**Task to carry out:** Look below for the line holding "Open the SaaS workspace dropdown in preview" and the line holding "Delete drawings with the trash icon". Transcribe exactly those lines and all lines between them, nothing more.

**Saved data entries:**
━━━━━━━━━━

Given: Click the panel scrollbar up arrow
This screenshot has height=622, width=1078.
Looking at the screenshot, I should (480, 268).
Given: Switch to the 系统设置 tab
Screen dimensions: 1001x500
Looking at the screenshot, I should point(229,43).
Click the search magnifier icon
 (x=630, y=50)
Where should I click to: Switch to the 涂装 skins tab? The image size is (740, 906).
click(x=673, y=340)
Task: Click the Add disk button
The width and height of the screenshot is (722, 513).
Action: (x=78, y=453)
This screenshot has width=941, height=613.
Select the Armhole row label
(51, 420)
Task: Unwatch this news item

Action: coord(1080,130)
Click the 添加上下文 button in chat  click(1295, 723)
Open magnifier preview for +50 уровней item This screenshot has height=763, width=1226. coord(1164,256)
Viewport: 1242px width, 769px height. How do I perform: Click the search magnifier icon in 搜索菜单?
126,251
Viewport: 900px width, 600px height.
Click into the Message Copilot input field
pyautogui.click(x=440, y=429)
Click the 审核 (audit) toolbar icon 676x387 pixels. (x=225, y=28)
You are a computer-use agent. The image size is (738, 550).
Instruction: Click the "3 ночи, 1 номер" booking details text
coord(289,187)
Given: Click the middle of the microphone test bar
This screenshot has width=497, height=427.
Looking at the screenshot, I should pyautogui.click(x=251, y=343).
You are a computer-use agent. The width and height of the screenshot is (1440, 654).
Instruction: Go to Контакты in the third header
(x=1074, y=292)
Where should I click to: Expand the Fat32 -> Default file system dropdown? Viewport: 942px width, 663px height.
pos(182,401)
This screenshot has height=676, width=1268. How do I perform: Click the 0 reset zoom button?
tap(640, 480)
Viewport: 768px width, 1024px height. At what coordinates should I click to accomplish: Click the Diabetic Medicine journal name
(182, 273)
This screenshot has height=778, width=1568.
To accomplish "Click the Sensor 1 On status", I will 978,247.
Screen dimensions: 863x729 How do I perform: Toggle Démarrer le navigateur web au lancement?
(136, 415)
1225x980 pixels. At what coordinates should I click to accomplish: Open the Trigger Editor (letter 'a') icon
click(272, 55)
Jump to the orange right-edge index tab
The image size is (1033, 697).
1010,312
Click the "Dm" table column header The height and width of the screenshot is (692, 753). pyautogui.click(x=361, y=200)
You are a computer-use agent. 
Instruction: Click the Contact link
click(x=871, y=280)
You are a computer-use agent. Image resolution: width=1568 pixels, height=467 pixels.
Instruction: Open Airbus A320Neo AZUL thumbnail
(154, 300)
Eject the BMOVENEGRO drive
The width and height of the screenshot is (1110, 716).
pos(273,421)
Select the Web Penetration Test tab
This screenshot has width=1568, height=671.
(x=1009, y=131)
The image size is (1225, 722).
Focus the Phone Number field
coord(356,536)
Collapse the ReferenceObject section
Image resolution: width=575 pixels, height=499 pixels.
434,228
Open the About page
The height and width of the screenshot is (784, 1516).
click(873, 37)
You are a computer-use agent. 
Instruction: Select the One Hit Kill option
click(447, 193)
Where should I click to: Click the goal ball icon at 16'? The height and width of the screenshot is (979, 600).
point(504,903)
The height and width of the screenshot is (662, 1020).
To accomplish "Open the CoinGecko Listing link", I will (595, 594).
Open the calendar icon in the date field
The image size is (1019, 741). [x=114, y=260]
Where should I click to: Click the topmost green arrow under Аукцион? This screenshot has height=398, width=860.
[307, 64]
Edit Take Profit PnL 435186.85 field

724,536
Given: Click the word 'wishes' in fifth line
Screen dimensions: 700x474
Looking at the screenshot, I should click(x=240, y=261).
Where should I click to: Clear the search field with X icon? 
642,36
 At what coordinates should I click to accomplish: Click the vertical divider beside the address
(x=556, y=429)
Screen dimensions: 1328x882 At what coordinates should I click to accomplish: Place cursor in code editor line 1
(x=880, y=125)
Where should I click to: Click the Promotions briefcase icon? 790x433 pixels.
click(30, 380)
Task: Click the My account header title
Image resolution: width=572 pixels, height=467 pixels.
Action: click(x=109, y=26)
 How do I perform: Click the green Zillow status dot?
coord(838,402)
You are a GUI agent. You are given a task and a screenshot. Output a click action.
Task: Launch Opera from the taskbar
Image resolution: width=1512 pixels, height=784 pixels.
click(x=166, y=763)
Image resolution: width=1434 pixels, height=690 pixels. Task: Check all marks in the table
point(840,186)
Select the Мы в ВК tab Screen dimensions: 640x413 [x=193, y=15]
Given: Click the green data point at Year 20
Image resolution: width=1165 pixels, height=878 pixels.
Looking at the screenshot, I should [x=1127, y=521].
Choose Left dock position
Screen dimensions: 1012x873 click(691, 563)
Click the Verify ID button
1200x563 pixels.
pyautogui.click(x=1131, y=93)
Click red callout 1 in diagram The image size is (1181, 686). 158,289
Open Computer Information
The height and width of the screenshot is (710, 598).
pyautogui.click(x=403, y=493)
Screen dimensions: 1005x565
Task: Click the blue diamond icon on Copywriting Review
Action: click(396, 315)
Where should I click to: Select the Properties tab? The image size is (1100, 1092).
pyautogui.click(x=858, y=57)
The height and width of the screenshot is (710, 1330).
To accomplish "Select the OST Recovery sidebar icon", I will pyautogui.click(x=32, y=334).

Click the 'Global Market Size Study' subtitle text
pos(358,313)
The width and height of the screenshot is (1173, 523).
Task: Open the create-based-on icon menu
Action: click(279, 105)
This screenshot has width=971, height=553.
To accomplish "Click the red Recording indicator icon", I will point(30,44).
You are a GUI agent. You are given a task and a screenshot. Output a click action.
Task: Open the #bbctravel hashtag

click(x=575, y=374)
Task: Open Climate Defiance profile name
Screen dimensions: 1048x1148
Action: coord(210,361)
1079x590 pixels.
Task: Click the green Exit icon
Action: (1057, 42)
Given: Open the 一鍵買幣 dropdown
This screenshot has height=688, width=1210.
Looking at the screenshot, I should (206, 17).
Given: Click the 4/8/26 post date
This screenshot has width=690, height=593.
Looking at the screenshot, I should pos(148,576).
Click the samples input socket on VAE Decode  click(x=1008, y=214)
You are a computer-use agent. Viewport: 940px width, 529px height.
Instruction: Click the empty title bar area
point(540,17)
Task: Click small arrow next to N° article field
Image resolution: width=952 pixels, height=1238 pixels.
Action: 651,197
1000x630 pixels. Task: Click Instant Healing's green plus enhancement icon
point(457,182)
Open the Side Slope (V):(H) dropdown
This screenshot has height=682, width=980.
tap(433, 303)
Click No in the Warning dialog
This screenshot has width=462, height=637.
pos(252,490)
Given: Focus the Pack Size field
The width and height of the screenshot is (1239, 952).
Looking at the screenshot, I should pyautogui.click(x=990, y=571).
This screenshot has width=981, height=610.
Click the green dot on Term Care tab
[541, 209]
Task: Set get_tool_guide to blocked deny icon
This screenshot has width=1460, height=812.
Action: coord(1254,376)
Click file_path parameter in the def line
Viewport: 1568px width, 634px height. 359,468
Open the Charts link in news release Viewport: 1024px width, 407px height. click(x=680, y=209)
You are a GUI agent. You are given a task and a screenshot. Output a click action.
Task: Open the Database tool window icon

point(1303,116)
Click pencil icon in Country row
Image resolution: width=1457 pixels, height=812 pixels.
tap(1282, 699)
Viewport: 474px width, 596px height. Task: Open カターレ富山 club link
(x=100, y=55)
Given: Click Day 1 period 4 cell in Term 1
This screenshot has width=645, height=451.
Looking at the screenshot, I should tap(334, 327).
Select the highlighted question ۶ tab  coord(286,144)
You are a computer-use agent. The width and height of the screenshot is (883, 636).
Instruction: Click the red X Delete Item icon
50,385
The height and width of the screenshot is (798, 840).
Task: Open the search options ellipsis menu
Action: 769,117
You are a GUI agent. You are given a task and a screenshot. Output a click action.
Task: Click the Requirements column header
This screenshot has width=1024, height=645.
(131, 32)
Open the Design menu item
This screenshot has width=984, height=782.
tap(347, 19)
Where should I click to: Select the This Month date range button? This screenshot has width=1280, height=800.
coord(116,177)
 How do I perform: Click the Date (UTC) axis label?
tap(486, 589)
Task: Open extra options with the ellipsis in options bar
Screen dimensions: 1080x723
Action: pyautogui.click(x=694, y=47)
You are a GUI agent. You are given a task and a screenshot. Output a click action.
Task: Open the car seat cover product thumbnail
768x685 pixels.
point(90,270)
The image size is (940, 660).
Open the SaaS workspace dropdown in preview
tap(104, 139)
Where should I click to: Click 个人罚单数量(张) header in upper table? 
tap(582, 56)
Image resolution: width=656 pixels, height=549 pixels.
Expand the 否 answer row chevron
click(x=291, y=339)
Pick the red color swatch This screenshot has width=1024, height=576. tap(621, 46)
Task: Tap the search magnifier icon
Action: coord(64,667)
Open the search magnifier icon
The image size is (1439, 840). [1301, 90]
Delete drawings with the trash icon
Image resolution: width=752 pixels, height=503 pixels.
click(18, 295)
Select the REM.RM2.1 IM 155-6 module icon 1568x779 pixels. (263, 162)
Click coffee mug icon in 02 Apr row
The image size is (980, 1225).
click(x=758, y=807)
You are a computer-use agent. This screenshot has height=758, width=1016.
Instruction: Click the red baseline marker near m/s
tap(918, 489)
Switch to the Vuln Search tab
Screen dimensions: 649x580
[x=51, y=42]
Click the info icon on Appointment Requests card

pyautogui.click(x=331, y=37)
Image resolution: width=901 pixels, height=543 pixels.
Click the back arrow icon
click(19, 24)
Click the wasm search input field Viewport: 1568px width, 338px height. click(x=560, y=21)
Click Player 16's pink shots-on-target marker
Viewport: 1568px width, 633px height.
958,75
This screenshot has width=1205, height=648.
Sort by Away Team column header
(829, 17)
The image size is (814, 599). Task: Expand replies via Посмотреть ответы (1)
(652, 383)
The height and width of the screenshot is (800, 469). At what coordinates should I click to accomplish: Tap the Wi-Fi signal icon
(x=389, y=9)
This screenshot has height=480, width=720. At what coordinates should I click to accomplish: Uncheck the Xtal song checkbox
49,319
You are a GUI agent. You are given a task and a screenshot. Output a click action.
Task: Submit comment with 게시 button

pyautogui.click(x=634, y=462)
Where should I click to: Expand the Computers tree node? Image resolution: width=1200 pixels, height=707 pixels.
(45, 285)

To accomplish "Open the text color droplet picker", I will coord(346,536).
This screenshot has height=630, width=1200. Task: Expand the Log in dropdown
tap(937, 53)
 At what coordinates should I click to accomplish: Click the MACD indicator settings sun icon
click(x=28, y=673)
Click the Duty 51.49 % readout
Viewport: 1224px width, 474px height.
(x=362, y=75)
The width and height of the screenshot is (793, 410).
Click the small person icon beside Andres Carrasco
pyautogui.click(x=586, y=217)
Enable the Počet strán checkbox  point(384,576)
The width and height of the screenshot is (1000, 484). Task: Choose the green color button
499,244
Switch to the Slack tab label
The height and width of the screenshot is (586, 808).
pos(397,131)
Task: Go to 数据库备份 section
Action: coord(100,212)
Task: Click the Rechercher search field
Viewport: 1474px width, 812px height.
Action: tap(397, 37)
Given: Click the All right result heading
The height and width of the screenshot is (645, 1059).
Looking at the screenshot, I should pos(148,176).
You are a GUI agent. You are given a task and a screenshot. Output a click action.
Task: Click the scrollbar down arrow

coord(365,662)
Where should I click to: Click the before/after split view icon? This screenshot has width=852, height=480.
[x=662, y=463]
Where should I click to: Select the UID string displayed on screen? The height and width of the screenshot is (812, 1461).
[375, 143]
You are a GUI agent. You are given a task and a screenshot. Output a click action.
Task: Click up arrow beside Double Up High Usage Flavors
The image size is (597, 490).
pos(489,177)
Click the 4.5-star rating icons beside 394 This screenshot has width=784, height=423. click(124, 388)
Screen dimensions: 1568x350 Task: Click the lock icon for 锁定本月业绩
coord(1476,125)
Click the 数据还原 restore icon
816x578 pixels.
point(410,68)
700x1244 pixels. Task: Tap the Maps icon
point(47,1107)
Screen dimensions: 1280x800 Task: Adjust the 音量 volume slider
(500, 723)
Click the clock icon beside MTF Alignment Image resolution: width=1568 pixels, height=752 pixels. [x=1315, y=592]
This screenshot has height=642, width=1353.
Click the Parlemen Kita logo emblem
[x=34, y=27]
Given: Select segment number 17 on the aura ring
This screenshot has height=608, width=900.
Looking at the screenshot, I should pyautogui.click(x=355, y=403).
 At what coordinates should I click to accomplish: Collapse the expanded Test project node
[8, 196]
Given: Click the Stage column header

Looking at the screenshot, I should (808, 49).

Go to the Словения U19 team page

━━━━━━━━━━

**Result of this exercise:**
Open the SaaS workspace dropdown in preview
tap(104, 139)
Where should I click to: Click 个人罚单数量(张) header in upper table? 
tap(582, 56)
Image resolution: width=656 pixels, height=549 pixels.
Expand the 否 answer row chevron
click(x=291, y=339)
Pick the red color swatch This screenshot has width=1024, height=576. tap(621, 46)
Task: Tap the search magnifier icon
Action: coord(64,667)
Open the search magnifier icon
The image size is (1439, 840). [1301, 90]
Delete drawings with the trash icon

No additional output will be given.